En avril 2024, Wuxi Tushen Zhihe Artificial Intelligence Technology Co., Ltd. s'est associé à plusieurs instituts de recherche pourTourSynbio, le premier grand modèle de protéines textuelles en langage naturel publié conjointement en Chine. Le grand modèle TourSynbio ouvre le processus de conception des protéines et réalise « Protein Design AI in One ». Il peut fournir une représentation approfondie de n'importe quelle protéine, prendre en charge le dialogue et les invites en langage naturel et simplifier considérablement le processus de conception des protéines.

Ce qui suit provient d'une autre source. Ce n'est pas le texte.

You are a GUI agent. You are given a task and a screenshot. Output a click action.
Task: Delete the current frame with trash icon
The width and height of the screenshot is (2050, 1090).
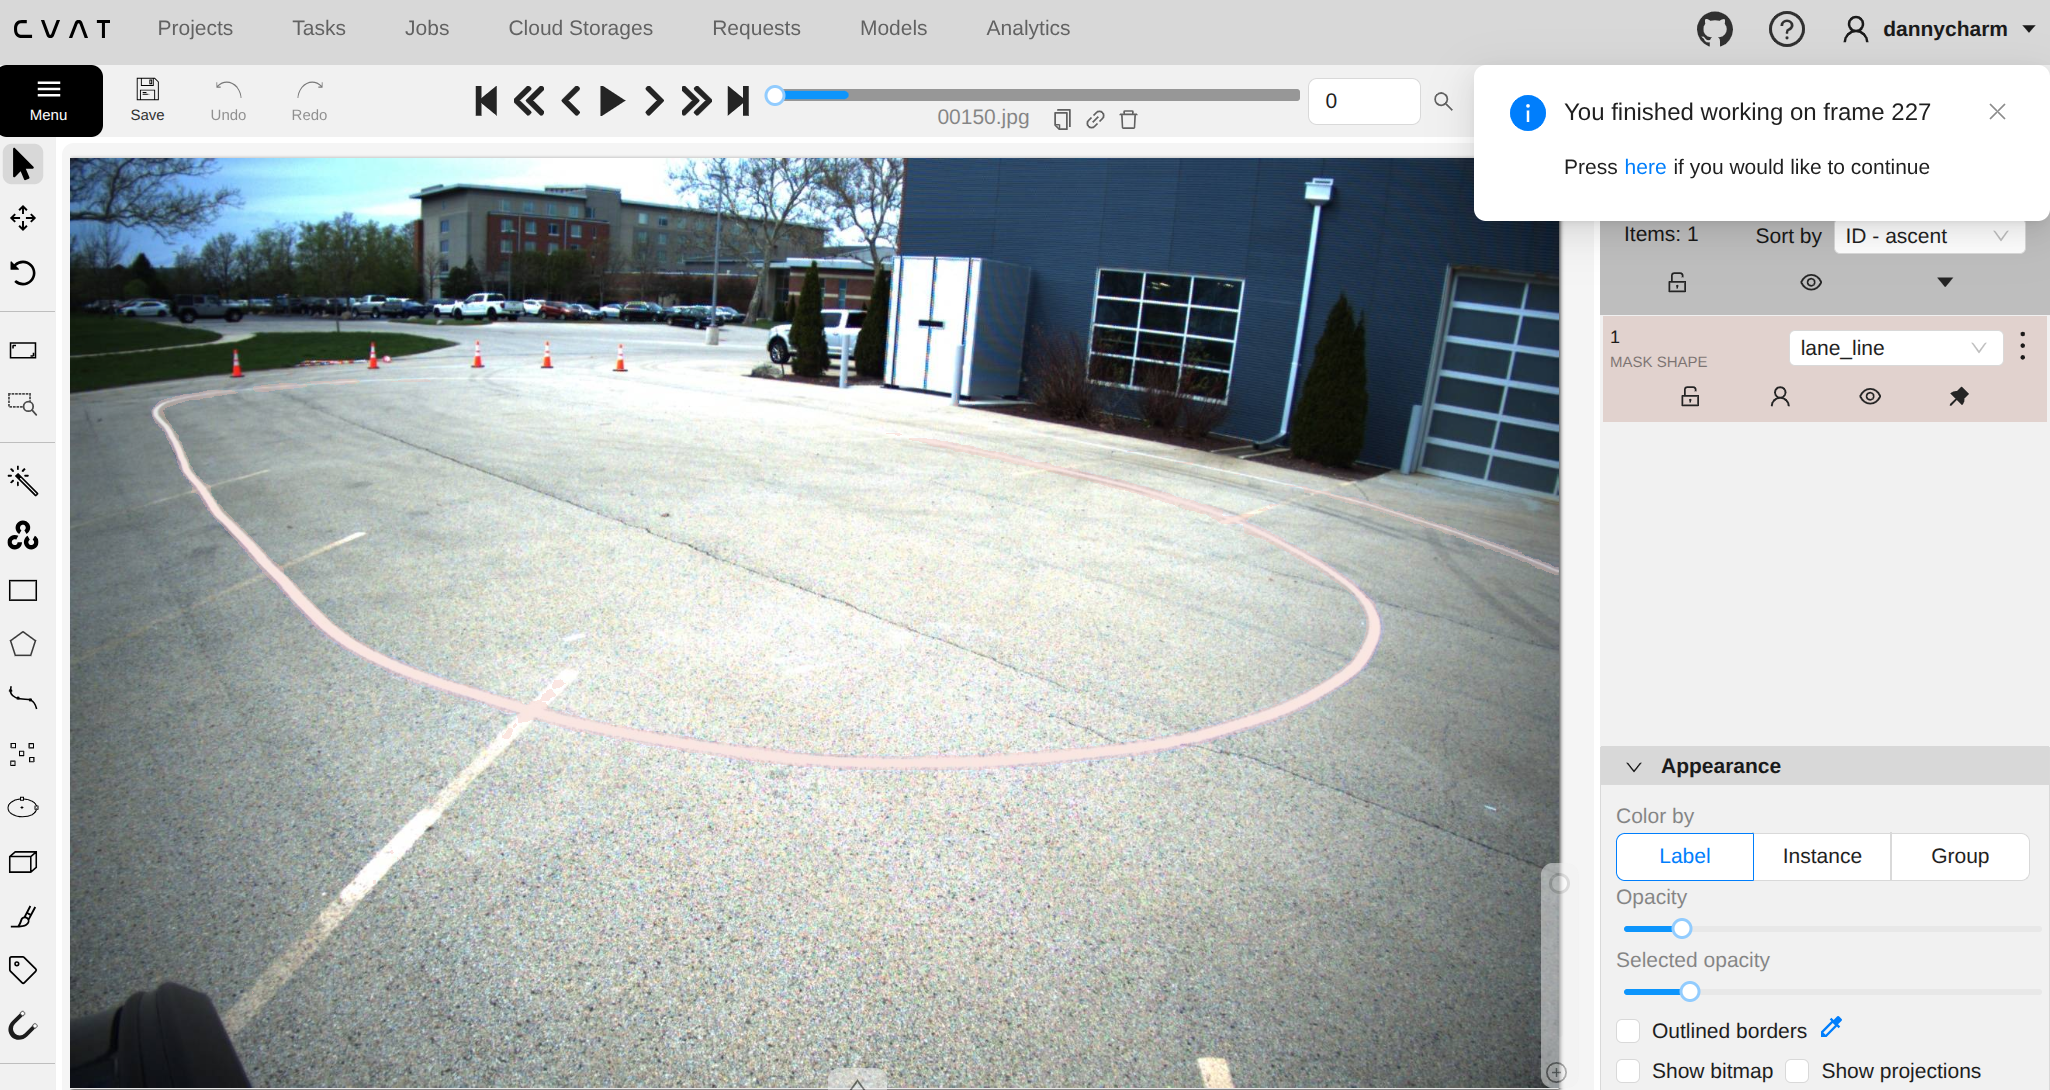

Août 2024L'équipe de Zhang Haicang de l'Institut de technologie informatique de l'Académie chinoise des sciences a proposé CarbonNovo.Ce résultat a été publié dans ICML2024. CarbonNovo conçoit conjointement la structure et la séquence de l'épine dorsale des protéines de manière de bout en bout. Il améliore efficacement l'efficacité et les performances de conception en établissant un modèle énergétique conjoint et en introduisant un modèle de langage protéique, présentant des avantages significatifs par rapport au modèle de conception en deux étapes existant.
Lien vers l'article :

https://openreview.net/pdf?id=FSxTEvuFa7 Lien du code :

https://github.com/zhanghaicang/carbonmatrix_public

En octobre 2024, l'équipe du professeur Liu Haiyan et du professeur Chen Quan de l'École des sciences de la vie et de la médecine de l'USTC,Nous avons développé un modèle de probabilité de diffusion de débruitage de squelette protéique SCUBA-D qui ne repose pas sur un réseau de prédiction de structure pré-entraîné.Il peut concevoir automatiquement la structure de la chaîne principale à partir de zéro, formant une chaîne d'outils complète capable de concevoir des protéines artificielles avec de nouvelles structures et séquences à partir de zéro. Il s'agit de la seule méthode de conception de protéines de novo qui a été entièrement vérifiée expérimentalement en plus de RosettaDesign. Des résultats similaires ont été publiés dans Nature Methods.
Lien vers l'article :

https://doi.org/10.1038/s41592-024-02437-W

En 2025, l'équipe de Lu Peilong à l'Université Westlake a combiné l'apprentissage profond et les méthodes basées sur l'énergie pourLa protéine transmembranaire activée par fluorescence tmFAP, qui peut se lier spécifiquement à des ligands fluorescents, a été conçue avec succès.Des algorithmes d’apprentissage profond ont été utilisés pour résoudre les problèmes fondamentaux de la conception de protéines transmembranaires. Pour la première fois, la conception précise de novo d'interactions non covalentes entre des protéines transmembranaires et des molécules ligandes au sein de la membrane a été réalisée, et leur capacité d'activation de la fluorescence dans les cellules vivantes a été démontrée, ouvrant de nouvelles voies pour la conception et l'application de protéines transmembranaires. Cette recherche a été publiée dans Nature, une revue universitaire internationale de premier plan.
Lien vers l'article :

https://www.nature.com/articles/s41586-025-08598-8

À l’heure actuelle, la Chine a formé un écosystème technologique unique dans le domaine de la conception de protéines basée sur l’IA. Ses progrès révolutionnaires ne se reflètent pas seulement dans le niveau d’innovation des algorithmes, mais également dans la construction d’une chaîne d’innovation complète, de la théorie de base à l’application industrielle. L’émergence de ces réalisations démontre pleinement la profondeur et l’ampleur des avancées technologiques de la Chine dans le domaine de la conception des protéines. Avec le développement continu de la technologie de l’IA, je pense qu’il y aura davantage de réalisations remarquables à l’avenir, ce qui entraînera un changement de paradigme dans le développement de la recherche mondiale en sciences de la vie et de l’industrie biopharmaceutique.